▸ Aim
Update everything from the line containing "Task: Click the Datasets" down to the line containing "The image size is (1024, 502). tap(605, 451)": swap "font color picker" for "text color picker" and keep the rest of those lines the same.

**** Extracted entries

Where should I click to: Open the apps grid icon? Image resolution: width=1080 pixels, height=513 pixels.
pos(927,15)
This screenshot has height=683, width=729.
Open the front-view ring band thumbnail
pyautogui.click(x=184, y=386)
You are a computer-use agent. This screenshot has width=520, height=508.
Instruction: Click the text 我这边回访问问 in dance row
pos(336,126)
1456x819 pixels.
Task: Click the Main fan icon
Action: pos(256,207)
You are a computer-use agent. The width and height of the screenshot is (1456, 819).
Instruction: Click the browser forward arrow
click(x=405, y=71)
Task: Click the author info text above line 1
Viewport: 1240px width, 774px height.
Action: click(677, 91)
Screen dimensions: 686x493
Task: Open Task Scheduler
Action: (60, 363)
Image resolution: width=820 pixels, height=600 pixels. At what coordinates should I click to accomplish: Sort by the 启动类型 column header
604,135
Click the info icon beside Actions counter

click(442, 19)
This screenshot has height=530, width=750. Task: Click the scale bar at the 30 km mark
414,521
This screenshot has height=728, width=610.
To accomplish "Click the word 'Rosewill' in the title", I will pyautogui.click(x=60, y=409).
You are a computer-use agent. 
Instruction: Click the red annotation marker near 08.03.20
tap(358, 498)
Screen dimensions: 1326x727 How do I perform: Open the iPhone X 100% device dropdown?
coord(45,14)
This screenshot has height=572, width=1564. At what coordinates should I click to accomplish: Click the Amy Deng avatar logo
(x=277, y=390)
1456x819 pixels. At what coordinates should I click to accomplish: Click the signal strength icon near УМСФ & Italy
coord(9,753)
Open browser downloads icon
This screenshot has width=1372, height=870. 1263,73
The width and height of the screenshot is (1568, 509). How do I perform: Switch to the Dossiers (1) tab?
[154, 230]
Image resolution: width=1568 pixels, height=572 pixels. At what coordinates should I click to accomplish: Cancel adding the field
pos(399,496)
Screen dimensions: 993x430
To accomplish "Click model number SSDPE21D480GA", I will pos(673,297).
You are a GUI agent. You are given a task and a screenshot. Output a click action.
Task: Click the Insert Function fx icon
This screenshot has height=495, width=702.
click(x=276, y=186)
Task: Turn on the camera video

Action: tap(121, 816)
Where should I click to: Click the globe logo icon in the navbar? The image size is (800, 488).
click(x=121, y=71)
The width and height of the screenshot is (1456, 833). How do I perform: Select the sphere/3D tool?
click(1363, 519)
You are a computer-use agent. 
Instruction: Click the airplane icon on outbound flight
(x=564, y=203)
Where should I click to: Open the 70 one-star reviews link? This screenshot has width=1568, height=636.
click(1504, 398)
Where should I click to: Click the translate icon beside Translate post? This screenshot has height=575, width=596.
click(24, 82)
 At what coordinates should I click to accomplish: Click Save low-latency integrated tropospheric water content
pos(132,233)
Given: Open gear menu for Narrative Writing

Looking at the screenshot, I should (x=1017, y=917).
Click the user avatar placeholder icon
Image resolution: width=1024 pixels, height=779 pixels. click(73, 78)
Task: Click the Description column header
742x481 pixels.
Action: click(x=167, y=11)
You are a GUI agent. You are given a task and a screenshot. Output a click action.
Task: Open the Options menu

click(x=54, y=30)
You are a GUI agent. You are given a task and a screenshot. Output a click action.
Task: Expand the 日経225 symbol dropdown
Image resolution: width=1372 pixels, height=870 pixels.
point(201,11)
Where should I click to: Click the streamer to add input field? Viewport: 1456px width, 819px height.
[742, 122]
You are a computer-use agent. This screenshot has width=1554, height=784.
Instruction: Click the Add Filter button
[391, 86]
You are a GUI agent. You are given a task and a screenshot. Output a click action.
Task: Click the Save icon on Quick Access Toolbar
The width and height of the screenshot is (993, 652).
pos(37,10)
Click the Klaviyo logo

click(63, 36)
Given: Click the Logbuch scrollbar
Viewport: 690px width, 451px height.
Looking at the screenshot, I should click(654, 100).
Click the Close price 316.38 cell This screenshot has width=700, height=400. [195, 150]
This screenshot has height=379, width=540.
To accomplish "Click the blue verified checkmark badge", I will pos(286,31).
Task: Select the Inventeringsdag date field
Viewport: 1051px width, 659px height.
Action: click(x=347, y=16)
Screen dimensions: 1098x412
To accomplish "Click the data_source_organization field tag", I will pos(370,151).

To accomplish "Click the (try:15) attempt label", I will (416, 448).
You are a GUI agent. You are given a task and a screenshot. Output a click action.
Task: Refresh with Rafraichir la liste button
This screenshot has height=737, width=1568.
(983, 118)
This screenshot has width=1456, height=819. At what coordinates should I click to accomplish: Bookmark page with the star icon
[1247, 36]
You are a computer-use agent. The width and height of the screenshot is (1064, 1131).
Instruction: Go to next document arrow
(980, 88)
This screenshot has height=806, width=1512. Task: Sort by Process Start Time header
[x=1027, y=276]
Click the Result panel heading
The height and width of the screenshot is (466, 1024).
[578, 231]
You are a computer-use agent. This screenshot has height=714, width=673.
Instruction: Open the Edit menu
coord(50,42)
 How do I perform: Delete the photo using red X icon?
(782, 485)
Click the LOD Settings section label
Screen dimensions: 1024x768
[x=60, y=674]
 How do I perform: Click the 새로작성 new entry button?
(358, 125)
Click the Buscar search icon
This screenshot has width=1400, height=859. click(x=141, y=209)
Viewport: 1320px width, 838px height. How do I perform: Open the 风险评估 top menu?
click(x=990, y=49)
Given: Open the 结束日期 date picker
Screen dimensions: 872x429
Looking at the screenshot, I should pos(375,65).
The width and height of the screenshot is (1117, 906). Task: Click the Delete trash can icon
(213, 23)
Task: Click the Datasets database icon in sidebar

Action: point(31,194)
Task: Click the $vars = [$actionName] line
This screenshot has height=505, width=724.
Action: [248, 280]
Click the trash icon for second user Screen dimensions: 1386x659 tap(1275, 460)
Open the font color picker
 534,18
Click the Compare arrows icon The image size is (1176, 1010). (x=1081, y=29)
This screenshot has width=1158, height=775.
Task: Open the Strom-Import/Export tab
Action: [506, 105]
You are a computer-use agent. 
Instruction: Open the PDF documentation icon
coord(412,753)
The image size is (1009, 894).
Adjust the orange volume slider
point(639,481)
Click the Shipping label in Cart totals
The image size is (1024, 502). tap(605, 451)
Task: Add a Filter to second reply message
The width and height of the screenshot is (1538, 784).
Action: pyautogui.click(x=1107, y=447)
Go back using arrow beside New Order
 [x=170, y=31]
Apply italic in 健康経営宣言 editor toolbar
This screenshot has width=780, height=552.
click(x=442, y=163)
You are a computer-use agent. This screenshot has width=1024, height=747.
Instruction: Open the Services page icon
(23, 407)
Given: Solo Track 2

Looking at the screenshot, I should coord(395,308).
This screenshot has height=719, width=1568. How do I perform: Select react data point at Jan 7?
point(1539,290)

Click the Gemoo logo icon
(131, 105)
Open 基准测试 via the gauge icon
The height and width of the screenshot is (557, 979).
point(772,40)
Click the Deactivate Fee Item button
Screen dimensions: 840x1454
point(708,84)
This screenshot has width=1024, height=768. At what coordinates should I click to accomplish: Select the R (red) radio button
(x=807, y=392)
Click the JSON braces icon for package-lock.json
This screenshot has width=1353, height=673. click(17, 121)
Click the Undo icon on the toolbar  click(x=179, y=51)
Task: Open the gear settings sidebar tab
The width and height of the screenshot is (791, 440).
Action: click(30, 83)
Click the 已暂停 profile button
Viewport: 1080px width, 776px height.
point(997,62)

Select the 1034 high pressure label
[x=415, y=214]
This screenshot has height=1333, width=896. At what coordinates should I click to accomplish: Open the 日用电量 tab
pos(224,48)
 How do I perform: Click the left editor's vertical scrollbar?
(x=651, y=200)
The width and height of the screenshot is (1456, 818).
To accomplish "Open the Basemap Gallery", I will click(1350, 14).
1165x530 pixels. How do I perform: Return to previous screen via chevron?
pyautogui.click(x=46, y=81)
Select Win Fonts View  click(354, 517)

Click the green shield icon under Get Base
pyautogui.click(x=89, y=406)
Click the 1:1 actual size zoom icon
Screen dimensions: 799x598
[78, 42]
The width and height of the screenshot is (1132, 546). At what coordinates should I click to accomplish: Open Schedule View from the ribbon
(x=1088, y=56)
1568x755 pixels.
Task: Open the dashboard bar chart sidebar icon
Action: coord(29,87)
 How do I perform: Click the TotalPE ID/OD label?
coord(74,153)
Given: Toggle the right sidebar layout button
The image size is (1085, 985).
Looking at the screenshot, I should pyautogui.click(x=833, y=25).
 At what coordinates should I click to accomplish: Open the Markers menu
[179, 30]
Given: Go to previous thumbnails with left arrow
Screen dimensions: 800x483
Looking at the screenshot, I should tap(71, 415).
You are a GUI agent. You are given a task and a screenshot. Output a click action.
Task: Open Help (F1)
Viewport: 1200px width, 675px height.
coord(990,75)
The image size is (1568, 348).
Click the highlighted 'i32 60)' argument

********

▸ The solution
Task: Click the Datasets database icon in sidebar

Action: point(31,194)
Task: Click the $vars = [$actionName] line
This screenshot has height=505, width=724.
Action: [248, 280]
Click the trash icon for second user Screen dimensions: 1386x659 tap(1275, 460)
Open the text color picker
 534,18
Click the Compare arrows icon The image size is (1176, 1010). (x=1081, y=29)
This screenshot has width=1158, height=775.
Task: Open the Strom-Import/Export tab
Action: [506, 105]
You are a computer-use agent. 
Instruction: Open the PDF documentation icon
coord(412,753)
The image size is (1009, 894).
Adjust the orange volume slider
point(639,481)
Click the Shipping label in Cart totals
The image size is (1024, 502). tap(605, 451)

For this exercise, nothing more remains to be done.